In the 1780s the architect Giacomo Quarenghi constructed in the Catherine Park a Concert Hall that he described as “a hall for music with two cabinets and an open-air temple dedicated to the goddess Ceres”. Confirmation of the fact that the pavilion was conceived as a temple to the goddess of agriculture is the panel An Offering to Ceres in its large hall. It depicts a statue of the deity in the portico of a temple, with an altar set up before it. Originally this pavilion was called “the Temple of Friendship”, but after 1788 in accordance with Catherine II’s wishes it was referred to as the Music or Concert Hall.

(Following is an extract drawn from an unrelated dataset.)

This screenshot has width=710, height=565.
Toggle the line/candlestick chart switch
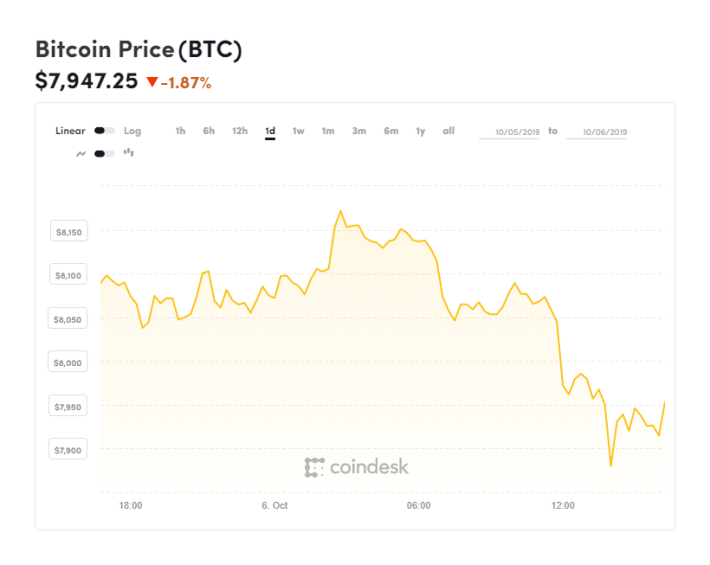[104, 154]
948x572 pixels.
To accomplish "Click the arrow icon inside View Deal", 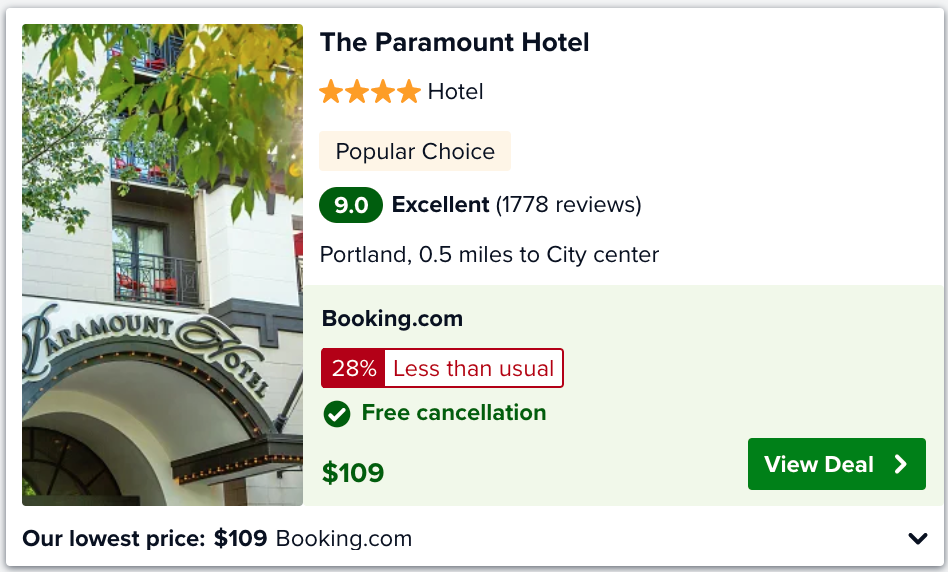I will click(901, 464).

The building displays austere, laconic architectural forms. The façade overlooking the pond is embellished with a four-column portico. On the other side the façade is treated as a ten-column rotunda covered with a low dome. The walls of the rotunda are decorated with five bas-reliefs on mythological subjects created by the sculptor Mikhail Kozlovsky. The central relief depicts the story of Orpheus; the others present allegorical female figures with attributes of the arts and musical instruments.

Construction of the pavilion lasted seven years. In contrast to the simple treatment of the exterior, the rooms inside are decorated in a rich and varied manner.

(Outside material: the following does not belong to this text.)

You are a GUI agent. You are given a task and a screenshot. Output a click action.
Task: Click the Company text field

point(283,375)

The interiors of the pavilion were finished in accordance with the canons of strict Classicism. The walls of the large hall are faced with artificial marble and decorated with Corinthian pilasters, sculptural medallions and painted panels. The decorative painting on the ceiling employs rectangular panels: one of them depicts Juno in a chariot, the other the Titan Cronus. The coving is adorned by rhombuses containing signs of the zodiac, the Sun and the Moon painted in the grisaille technique. Particularly valuable is the mosaic floor dating from the late second or early third century that was brought to Tsarskoe Selo from Rome in 1784. The black-and-white mosaic depicts an episode from the myth of the abduction of Europa by Zeus in the guise of a bull. The figures of the bull and the half-naked woman with a veil fluttering above her head stand out against the white background of the mosaic in the corners of which are images of sea monsters with fish tails. The composition is framed by a frieze featuring stylized lotus blossoms. Parts of the mosaic floor flanking the ancient composition were produced to Quarenghi’s drawing by Russian craftsmen.

In keeping with the architect’s conception twenty-eight marble busts, copies of ancient originals, were placed on pedestals in the large hall. They were lost during the war.

The décor of the Concert Hall’s eastern and western cabinets also employs ancient motifs: one of them is adorned with four bas-reliefs made by the Italian sculptor Concesio Albani – allegories of architecture, painting, sculpture and science; the other with painted panels bearing scenes of offerings. The floors in both rooms are made of marble slabs with ornamental Roman mosaic insets dating from around the turn of the first century A.D. The ceilings are painted with multicoloured ornament. The artists Valesini, Danilov, Christ, Bogdanov and Scotti worked on the painted decoration of the pavilion’s interior.

The now restored Concert Hall is justly considered one of the masterpieces of Russian park and garden architecture from the last decades of the eighteenth century.